---
title: "How Video Compression Actually Works (In Plain English)"
author: "Cutsio Team"
date: "2026-05-14"
lastmod: "2026-05-14"
category: "Video Technology"
excerpt: "Video compression achieves 100x to 1,000x size reduction by exploiting how human vision works, removing redundant data, and using mathematical transforms that prioritize what our eyes actually notice. Here is how the technology behind FFmpeg and modern codecs makes video streaming possible."
tags: ["Video Compression", "Codecs", "FFmpeg", "H.264", "AV1", "Video Technology"]
---

## How does video compression achieve 1,000x size reduction?

Video compression achieves 1,000x size reduction by exploiting three fundamental principles: spatial redundancy (neighboring pixels are often similar), temporal redundancy (adjacent frames are often nearly identical), and perceptual redundancy (details invisible to the human eye can be discarded without affecting perceived quality).

A single frame of uncompressed 4K video at 30 frames per second requires roughly 700 megabytes per second of data. That is 2.5 terabytes per hour. Streaming that over an average internet connection would be impossible. The same video encoded with a modern codec like AV1 might use 5 to 10 megabits per second — a reduction of over 99.9%.

This compression is not lossless. Unlike a ZIP file where the decompressed data is identical to the original, video compression discards information. The goal is to discard only the information that humans will not notice is missing. "Compression is not like a ZIP," as the FFmpeg developers explain. "With a ZIP, you have data in, you get data out, and you try to arrive at the mathematical limit. Here we are degrading the signal. We need to degrade in the best way possible."

The entire field of video compression is built on the intersection of signal processing, human perception, and computational efficiency. Every codec represents a different set of trade-offs between these three factors, and each generation of codec finds new ways to push the boundaries of what can be discarded without the viewer noticing.

## What is the difference between a container and a codec?

A container is the file format that holds video, audio, subtitles, and metadata together, while a codec is the algorithm that compresses and decompresses the actual video data — and confusing the two is one of the most common mistakes in video.

The most common confusion is between MP4 and H.264. MP4 is a container format. H.264 is a video codec. When people say "an MP4 file," they usually mean a file that uses an MP4 container with H.264 video and AAC audio. But technically, an MP4 container can hold any codec, and H.264 video can be stored in many containers including MOV, MKV, and even AVI.

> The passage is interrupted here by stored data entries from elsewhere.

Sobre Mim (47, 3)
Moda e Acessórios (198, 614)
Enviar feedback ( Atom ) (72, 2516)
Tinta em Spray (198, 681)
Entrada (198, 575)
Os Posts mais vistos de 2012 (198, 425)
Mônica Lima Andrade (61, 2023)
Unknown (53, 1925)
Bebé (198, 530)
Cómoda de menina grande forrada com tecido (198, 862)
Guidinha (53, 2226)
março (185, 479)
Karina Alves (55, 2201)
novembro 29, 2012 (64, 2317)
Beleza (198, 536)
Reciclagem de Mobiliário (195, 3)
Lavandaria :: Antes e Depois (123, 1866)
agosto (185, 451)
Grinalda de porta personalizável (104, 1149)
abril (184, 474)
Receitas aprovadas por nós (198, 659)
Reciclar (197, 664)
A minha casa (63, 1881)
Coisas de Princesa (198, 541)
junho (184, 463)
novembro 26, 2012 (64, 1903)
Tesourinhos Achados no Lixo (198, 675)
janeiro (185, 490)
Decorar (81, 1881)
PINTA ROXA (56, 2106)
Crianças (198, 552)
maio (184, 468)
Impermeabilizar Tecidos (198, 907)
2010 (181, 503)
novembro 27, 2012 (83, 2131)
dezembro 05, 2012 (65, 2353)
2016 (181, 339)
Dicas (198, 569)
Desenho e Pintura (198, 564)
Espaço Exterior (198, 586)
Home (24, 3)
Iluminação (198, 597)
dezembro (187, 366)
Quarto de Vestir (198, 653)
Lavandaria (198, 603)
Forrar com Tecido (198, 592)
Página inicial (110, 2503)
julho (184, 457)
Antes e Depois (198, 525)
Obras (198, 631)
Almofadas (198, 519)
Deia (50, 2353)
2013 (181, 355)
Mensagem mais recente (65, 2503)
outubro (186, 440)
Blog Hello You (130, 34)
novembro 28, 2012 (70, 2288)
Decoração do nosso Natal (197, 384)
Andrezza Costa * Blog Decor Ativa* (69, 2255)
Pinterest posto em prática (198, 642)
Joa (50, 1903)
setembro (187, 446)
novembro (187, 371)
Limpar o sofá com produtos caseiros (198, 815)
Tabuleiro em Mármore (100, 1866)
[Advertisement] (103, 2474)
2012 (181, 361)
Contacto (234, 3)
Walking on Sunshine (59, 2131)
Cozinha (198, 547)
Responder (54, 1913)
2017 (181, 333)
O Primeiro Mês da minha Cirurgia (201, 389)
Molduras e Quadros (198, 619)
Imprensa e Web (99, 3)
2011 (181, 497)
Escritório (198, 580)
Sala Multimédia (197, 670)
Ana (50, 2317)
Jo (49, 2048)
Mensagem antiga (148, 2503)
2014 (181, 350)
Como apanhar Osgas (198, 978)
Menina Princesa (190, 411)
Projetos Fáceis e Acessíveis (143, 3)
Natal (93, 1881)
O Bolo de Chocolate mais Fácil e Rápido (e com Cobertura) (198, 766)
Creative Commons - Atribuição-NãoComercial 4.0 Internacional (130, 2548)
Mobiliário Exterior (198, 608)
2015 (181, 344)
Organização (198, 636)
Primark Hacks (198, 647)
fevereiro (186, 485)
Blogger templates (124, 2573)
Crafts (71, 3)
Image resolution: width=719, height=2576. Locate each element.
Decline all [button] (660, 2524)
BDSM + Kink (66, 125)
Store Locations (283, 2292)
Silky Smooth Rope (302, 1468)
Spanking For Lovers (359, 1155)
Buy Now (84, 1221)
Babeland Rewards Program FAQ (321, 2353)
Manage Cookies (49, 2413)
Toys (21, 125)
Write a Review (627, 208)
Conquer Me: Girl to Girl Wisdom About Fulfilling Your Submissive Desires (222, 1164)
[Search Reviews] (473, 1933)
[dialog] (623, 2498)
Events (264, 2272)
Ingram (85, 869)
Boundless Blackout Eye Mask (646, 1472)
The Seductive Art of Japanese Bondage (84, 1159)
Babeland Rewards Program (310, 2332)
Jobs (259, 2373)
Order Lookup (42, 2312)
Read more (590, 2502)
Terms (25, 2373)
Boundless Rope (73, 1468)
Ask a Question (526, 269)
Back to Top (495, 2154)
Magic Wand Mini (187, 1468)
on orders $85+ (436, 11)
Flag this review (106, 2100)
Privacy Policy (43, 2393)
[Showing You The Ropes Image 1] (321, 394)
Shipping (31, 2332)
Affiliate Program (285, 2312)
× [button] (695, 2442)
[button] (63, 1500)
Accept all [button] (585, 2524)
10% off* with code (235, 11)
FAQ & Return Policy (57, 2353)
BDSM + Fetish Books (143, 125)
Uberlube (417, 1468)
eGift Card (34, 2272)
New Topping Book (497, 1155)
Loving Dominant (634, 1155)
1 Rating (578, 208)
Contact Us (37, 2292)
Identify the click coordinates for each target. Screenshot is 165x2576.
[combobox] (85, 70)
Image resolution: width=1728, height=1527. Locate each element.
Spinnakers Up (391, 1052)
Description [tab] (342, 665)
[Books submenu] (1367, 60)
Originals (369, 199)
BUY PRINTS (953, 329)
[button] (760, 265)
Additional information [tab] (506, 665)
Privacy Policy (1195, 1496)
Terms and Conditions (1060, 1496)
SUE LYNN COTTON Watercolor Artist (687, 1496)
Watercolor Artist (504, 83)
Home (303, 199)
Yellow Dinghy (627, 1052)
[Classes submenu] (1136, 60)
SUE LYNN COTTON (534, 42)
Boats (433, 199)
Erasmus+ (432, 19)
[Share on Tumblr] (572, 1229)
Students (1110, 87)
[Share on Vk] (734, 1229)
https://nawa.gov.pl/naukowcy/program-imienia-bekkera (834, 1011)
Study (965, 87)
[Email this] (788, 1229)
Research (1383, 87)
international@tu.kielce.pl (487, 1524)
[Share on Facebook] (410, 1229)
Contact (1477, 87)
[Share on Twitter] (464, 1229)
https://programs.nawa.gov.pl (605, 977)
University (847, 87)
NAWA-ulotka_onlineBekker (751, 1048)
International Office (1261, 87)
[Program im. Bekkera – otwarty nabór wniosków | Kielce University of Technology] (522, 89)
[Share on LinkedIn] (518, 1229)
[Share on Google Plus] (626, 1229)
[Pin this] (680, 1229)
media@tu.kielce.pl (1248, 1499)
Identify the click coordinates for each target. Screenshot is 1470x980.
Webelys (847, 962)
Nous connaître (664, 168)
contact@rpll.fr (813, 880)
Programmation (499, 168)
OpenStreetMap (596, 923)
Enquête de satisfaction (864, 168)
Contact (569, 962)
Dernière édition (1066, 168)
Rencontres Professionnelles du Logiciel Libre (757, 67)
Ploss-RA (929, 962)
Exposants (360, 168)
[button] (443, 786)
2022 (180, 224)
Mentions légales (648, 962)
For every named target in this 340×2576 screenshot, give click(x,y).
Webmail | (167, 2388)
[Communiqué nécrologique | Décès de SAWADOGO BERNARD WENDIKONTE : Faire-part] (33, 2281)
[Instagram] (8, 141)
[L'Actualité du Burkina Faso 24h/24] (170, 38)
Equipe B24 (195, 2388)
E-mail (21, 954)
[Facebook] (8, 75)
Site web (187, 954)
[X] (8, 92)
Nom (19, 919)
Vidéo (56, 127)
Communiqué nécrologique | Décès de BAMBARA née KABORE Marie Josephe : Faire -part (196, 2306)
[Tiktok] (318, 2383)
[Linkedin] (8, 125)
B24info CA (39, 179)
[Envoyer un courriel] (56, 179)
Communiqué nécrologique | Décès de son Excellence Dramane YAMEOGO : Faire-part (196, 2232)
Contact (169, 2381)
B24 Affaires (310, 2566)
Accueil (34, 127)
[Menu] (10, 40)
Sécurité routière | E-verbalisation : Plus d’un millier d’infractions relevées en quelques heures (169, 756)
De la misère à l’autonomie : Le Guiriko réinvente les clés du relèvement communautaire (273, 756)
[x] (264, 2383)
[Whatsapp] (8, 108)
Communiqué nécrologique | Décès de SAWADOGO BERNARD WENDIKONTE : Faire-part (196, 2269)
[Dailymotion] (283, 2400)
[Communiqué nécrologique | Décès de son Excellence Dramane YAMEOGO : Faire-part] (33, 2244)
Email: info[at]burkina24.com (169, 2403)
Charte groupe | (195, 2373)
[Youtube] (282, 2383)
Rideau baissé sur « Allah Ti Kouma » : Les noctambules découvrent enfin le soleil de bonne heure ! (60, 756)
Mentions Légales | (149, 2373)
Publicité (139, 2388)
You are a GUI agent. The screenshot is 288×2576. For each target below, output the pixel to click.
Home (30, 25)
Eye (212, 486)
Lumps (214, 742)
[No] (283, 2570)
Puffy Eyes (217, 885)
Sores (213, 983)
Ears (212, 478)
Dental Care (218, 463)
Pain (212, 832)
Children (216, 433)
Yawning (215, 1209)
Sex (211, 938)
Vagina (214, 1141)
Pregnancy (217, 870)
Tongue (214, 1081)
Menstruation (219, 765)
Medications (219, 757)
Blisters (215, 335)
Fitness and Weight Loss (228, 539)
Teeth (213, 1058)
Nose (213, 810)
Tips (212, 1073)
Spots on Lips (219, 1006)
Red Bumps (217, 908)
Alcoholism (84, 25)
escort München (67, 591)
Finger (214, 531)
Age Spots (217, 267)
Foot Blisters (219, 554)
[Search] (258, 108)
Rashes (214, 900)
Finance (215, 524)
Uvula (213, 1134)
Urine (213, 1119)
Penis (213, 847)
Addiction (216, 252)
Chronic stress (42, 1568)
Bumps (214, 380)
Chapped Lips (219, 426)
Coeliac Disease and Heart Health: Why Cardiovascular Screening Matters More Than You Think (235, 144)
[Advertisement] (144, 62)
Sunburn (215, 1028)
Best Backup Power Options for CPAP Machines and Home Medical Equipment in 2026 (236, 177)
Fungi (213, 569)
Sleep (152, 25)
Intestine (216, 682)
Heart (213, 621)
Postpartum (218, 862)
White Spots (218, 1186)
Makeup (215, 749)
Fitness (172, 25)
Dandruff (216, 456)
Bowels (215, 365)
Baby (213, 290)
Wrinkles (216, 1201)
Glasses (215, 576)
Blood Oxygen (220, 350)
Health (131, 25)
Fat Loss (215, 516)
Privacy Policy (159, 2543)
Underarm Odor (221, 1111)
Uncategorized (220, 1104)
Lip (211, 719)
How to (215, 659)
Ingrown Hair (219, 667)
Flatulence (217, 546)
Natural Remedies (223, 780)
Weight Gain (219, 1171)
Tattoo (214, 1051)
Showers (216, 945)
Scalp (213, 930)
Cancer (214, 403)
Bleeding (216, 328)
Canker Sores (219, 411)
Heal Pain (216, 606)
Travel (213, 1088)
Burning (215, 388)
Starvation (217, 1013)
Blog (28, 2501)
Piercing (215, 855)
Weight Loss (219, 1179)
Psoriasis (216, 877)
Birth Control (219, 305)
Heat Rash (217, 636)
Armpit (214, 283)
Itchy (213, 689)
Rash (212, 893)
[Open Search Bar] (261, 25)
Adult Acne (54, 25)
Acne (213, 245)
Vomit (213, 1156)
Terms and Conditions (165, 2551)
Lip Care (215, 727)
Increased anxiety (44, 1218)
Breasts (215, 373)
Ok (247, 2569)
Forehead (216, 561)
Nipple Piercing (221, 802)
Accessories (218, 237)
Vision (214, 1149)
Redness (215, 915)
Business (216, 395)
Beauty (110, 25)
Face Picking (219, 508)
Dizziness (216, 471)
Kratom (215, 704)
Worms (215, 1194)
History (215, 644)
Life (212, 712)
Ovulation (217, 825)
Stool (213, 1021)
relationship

The confusion is perpetuated by the naming conventions of the standards bodies. H.264 is technically called MPEG-4 Part 10, which sounds like it should be related to MP4. But MPEG-4 is a meta-specification that covers multiple parts, including the MP4 container format (Part 14) and multiple video codecs (Part 2 and Part 10). "It is completely the fault of the industry to make things difficult to understand," the FFmpeg developers acknowledge.

There is a practical consequence to this confusion. A file ending in .MP4 may contain video encoded with H.264, H.265, VP9, AV1, or any other codec. The file extension is a hint, not a guarantee. VLC and FFmpeg do not trust file extensions at all — they probe the actual byte content of the file to determine what format and codec they are dealing with. This philosophy of "never trust your input" is why VLC can play files that other players reject.

| Component | What It Does | Examples |
|---|---|---|
| Container | Wraps video, audio, subtitle, and metadata streams | MP4, MOV, MKV, AVI, WebM |
| Video codec | Compresses and decompresses the pixel data | H.264, H.265, AV1, VP9, VP8 |
| Audio codec | Compresses and decompresses the sound data | AAC, Opus, MP3, Vorbis |
| Muxer | Combines streams into a container | Part of the encoding pipeline |
| Demuxer | Separates streams from a container | Part of the decoding pipeline |

## How does spatial compression remove redundancy within a single frame?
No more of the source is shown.